BRIDGING A GAP: Woodmans Hill Secondary College students Kaylah Tucker, Year 11 and Alice Ashley, Year 12, play checkers with Geoffrey Cutter Centre resident Terry McGarry.
The school's VCAL students have been visiting aged care residents, including those with dementia, at the Geoffrey Cutter Centre once a week as part of their literacy class.
The students have also spent time at school in their personal development skills class creating activities to be used during their visits.
When The Courier visited during a session at the Geoffrey Cutter Centre on Monday, students were in groups with residents playing checkers, helping them with an activity like trivia or bingo while others set up a steering wheel and accelerator pedal to help a resident drive a car in a computer game.
The residents are stimulated by the students and it is uplifting for them that the students want to spend time with them.
Margo Cunningham, Geoffrey Cutter Centre Woodmans Hill VCAL coordinator and VCAL Literacy teacher Patrick Cleary said the students spent time getting to know the residents in an effort to create activities that matched with what the resident likes to do.
"The relationship we have established is a win for everyone - students and residents enjoy the time together, and it is a really unique, meaningful and rewarding way for students to get a 'tick' for their oracy outcomes for VCAL Literacy," he said.
"Traditionally this is done in the classroom with oral presentations and powerpoints, however through this program teachers observe student interactions with residents and staff and oracy competencies can be demonstrated." The activities students created have been based on a Montessori approach, a method of education based on hands on learning that engages cognitive function, fine and gross motor skills, sensory engagement and a sense of achievement.
The approach was designed for young children but more recently the value of using the approach in working with the aged and those with dementia has gained traction.

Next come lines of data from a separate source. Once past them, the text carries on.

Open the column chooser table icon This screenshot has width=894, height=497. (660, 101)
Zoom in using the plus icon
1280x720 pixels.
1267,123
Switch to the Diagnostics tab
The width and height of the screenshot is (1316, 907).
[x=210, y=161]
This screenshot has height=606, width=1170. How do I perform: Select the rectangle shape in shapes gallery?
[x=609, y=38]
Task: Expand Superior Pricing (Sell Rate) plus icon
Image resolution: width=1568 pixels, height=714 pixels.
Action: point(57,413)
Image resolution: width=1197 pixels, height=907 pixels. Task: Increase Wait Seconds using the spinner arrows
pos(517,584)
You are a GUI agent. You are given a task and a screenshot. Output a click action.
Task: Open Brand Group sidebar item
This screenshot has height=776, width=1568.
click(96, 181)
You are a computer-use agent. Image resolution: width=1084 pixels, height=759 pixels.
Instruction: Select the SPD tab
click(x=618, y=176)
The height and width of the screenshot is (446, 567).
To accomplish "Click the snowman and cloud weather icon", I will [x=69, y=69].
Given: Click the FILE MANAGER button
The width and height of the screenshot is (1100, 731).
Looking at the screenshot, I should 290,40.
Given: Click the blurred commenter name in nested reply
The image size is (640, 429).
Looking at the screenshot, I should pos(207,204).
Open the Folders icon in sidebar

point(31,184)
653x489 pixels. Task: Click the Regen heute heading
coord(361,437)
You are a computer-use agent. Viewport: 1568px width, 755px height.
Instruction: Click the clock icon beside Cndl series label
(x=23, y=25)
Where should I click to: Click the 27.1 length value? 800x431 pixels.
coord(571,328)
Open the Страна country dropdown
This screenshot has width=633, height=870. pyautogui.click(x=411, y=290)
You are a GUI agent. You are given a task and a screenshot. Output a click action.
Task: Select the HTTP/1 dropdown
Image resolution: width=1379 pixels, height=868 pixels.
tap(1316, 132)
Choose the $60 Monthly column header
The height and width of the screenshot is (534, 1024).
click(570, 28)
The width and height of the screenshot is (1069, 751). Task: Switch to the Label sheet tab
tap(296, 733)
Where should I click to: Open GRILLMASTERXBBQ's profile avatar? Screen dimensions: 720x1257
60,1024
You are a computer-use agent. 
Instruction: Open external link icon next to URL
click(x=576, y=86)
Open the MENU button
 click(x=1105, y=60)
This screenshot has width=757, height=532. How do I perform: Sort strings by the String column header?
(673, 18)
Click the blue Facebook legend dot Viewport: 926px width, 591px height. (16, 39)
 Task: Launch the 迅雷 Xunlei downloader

Geoffrey Cutter Centre Acting Nurse Unit Manager Margo Cunningham said the students were a breath of fresh air for the residents and provided a link to the world outside the Geoffrey Cutter Centre. "When the students spend time one on one with the residents, it gives the residents a sense of self-worth and purpose," she said. "The residents are stimulated by the students and it is uplifting for them that the students want to spend time with them."
VCAL Personal Development Skills teacher Tegan Crosbie said a flow on affect of the project was the opportunity to show empathy and understanding of elderly members of the community.
Year 11 VCAL student Kai Trafford said he enjoyed spending time with the elders and hearing their stories while they played card games together.
Year 12 VCAL student Fiona Browne said visiting the Geoffrey Cutter Centre had changed her perspective of aged care facilities.
"The VCAL group has gained an understanding of the challenges a resident with dementia may face," she said. "We have gained a sense of achievement seeing these residents light up when we arrive and it feels rewarding when we see them involved in activities."
The collaboration between Woodmans Hill VCAL students and the Geoffrey Cutter Centre has been running for more than three years.